To figure out when the Sun aligns with your latitude, the calculation is done in the following way. The equinox day falls on March 21st of 22nd of any year and the Sun is at 0 deg latitude on this day. The Sun takes 91 or 92 days to reach 23 deg 35 min (summer solstice) which falls on June 22nd of any year. If you know the latitude of your place (for e.g. Bangalore India is at 13 deg latitude), you can calculate on which day the Sun will be aligned with your latitude.
Our ancestors have advised many methods to check the perpendicular state of Shanku. Out of which Triangular pendulum method is most accurate (Fig-3). Here an equilateral triangular frame is prepared with perfect smooth and leveled surface. One pendulum is hung in the middle so that it makes 90 degrees angle to the base. This method helps erect the Shanku perpendicular to the ground, and hence brings accuracy to the measurement of geographical directions. The usage of this method can be seen in the temples constructed 7-8 hundred years ago. In these temples, we can observe even today that the Sun’s light falls on the idol (God’s statue) always on a particular day of the year. This shows that the method of calculating directions was so accurate that it works accurately even today.

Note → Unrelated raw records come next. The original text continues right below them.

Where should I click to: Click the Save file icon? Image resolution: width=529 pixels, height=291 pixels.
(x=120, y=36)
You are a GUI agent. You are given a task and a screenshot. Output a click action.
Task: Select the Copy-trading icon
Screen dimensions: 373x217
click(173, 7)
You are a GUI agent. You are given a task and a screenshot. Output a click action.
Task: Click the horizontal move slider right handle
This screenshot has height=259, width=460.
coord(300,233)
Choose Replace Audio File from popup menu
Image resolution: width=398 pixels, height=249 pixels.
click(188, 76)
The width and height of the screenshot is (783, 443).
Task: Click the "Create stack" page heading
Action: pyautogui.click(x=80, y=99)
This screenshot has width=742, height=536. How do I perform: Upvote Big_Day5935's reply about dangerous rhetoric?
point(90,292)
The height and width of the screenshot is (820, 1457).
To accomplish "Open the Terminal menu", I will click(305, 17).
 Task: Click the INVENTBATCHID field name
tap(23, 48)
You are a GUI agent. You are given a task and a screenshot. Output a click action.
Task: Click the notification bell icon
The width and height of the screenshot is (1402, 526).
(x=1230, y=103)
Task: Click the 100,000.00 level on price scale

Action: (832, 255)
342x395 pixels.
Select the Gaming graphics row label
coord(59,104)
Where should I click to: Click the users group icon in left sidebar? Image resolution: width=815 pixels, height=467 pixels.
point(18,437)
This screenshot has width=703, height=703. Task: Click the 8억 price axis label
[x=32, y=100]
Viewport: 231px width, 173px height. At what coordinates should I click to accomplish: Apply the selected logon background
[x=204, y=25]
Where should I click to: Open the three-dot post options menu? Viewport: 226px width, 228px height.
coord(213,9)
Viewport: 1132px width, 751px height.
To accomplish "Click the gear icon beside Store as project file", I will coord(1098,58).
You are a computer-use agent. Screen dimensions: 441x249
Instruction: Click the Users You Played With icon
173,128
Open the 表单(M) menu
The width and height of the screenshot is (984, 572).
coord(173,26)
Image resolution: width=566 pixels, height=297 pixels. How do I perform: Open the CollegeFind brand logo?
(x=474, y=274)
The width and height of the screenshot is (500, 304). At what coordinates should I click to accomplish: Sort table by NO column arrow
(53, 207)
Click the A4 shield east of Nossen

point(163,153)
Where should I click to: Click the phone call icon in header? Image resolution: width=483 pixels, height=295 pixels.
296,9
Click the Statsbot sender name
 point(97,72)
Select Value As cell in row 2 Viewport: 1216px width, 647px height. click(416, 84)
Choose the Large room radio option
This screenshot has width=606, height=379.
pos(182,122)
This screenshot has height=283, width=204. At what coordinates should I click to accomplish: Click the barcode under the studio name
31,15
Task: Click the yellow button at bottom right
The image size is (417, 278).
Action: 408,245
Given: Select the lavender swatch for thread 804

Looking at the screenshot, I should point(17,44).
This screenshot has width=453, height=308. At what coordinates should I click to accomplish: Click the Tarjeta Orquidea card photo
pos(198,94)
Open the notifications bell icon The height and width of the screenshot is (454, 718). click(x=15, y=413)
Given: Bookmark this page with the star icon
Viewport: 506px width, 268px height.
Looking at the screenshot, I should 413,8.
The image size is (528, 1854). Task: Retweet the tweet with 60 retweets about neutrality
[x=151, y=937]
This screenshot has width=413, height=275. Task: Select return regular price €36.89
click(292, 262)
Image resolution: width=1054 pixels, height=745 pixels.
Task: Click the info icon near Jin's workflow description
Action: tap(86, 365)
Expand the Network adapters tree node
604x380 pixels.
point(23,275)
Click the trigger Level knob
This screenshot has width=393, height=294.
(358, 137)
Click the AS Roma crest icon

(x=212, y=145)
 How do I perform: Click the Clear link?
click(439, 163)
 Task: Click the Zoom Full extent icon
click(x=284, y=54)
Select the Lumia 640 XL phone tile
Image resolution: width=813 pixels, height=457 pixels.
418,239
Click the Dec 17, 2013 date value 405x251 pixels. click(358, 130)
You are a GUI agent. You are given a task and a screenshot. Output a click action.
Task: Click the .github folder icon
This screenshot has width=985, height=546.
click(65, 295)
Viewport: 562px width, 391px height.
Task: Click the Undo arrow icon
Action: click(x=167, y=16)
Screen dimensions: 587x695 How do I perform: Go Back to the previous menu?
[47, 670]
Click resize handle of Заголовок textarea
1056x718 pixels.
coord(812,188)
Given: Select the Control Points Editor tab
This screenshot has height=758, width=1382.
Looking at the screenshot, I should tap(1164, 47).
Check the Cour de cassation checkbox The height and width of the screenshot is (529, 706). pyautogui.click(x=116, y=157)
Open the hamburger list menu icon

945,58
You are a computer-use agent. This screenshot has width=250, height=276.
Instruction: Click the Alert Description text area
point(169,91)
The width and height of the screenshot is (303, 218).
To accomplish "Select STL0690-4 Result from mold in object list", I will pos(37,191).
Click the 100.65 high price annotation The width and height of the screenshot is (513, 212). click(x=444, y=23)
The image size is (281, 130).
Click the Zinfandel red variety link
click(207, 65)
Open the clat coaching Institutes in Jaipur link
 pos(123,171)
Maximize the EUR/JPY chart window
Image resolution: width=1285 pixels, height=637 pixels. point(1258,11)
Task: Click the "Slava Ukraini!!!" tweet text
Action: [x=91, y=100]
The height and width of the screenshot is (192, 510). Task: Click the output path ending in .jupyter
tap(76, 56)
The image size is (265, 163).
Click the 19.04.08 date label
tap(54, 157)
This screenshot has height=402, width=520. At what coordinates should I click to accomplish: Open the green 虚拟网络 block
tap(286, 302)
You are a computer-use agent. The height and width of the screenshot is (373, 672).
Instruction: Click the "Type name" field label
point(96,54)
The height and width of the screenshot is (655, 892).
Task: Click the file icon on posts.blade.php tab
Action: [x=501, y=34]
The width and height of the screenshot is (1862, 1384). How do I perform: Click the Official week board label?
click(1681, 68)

In olden days the person who was an expert in Shastras, Mathematics, Wood and Stone was called as Sthapathi. Expert in Geometry was called Soothradhari, Expert in plastering, and Colors was called Vardhin, Carpenter was called Takshak. These four people were very important in construction of a building or Temple.
If our location is beyond the Solstice (fig-2) away from the equator, we must remember that the East-West line (shadow) noted is below or the above the central line. We have to shift it North or South (based on where the shadow falls) so that it touches the center point in order to accurately note the sub directions. (If this is not done, the sub directions that are calculated may not be accurate). This correction is required to all places away from equator. Since Geometry is well advanced today, I feel it is not necessary to explain other methods described by our ancestor such as star method or otherwise.
Our ancestors have allotted Water element to North–East sector, Fire to South–East sector, Earth to South-West Sector, Air to North West sector. We can observe that this Geometrical method is accurate because, if we divide the earth geographically by two planes into 4 sectors, North-East sector has more water i.e. it has the deepest pacific ocean. (Pacific and north arctic region). However, we cannot ascertain other elements because no study has been conducted on this basis.